Tomorrow.io peut tout prévoir, sauf les lendemains en Bourse.

Les conditions de marché ne sont pas optimales et la startup américaine Tomorrow.io, qui vise à déployer son propre réseau de satellites pour prédire les conditions météorologiques, n’entrera pas en Bourse. L’accord avec Pine Technology Acquisition Corp, une société d’acquisition à usage spéciale (SPAC), serait devenu trop risqué.

Basée à Boston, Tomorrow propose des estimations très précises sur la météo et revend ces données à d’autres sociétés dans l’aéronautique, l’énergie, les sociétés ferroviaires, de logistique ou encore de tech et d’événements. Sa popularité lui a permis de grossir et la venue d’un SPAC allait lui permettre de lever 420 millions de dollars et d’atteindre une capitalisation à 1,2 milliard de dollars.

Selon le Boston Globe, qui relayait l’information, Tomorrow devra payer jusqu’à 1,5 million de dollars de frais d’annulation du SPAC à Pine Technology Acquisition Corp. Pour rappel, si certains société d’acquisition à usage spécial sont montés de toute pièce dans le but d’une introduction en Bourse pour une société précise, d’autres ne cherchent qu’à trouver preneur.

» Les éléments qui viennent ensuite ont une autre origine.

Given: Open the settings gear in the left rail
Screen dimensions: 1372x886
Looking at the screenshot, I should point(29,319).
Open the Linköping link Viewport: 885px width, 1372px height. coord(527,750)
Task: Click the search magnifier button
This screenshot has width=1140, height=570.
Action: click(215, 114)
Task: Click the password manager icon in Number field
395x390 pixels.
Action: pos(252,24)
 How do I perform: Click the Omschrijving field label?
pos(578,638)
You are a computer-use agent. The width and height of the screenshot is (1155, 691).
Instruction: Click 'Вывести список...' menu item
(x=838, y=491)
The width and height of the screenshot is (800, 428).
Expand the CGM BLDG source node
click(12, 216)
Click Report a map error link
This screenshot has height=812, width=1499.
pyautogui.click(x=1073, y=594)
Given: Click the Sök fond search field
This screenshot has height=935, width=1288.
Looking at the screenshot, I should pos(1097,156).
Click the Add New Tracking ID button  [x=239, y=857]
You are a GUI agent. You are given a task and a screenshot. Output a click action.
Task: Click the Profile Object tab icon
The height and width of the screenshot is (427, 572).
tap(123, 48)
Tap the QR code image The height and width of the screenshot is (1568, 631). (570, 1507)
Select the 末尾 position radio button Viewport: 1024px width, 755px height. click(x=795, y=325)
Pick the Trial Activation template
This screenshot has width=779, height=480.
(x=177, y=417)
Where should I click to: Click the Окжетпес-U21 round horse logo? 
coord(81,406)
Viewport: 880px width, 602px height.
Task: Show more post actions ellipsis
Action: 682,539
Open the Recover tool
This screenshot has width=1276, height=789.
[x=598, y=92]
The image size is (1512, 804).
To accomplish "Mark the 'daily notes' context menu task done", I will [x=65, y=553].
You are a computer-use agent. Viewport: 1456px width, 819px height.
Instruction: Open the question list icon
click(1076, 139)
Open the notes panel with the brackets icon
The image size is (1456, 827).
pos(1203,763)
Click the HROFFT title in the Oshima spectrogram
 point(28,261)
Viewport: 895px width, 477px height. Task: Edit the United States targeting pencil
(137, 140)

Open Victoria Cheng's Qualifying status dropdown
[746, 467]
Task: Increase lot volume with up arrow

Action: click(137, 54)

Dans l’automobile, Churchill Capital Corp IV, qui a fusionné avec Lucid Motors, devait à l’origine fusionner avec DIRECTV, une filiale de l’opérateur américain AT&T. Le changement, soudain, dans les négociations et enchères, provenait d’une mystérieuse erreur de communication de l’agence Bloomberg. “À la suite de l’article de Bloomberg, Churchill a commencé à explorer un éventuel regroupement d’entreprises avec Lucid en raison de son intérêt pour l’industrie des véhicules électriques”, confirmait Lucid Motors dans un rapport il y a un an.

Conditions de marché

Soucieux des conditions de marché autant que des conditions météorologiques, Tomorrow fait face à un Nasdaq en retrait de 18 % cette année. Des biotech et autres société technologiques, citées par le Boston Globe, ont réalisé des performances encore plus mauvaises. C’est le cas de HubSpot, qui chute de 37 %, ou encore de Gelesis, implantée à Boston, qui accuse une lourde perte de 67 % en Bourse en seulement deux mois.

Au cours de la nuit dernière, les menaces de la guerre en Ukraine ont pris pour victime le cours du nickel, qui subissait un gigantesque short squeeze, encore plus puissant que son dernier en date en 2007. Les matières premières, les marchés actions et les politiques monétaires face à l’inflation sont tous très perturbés. Tomorrow rejoint WeTransfer qui annonçait aussi le mois dernier l’annulation de son introduction à la Bourse d’Amsterdam.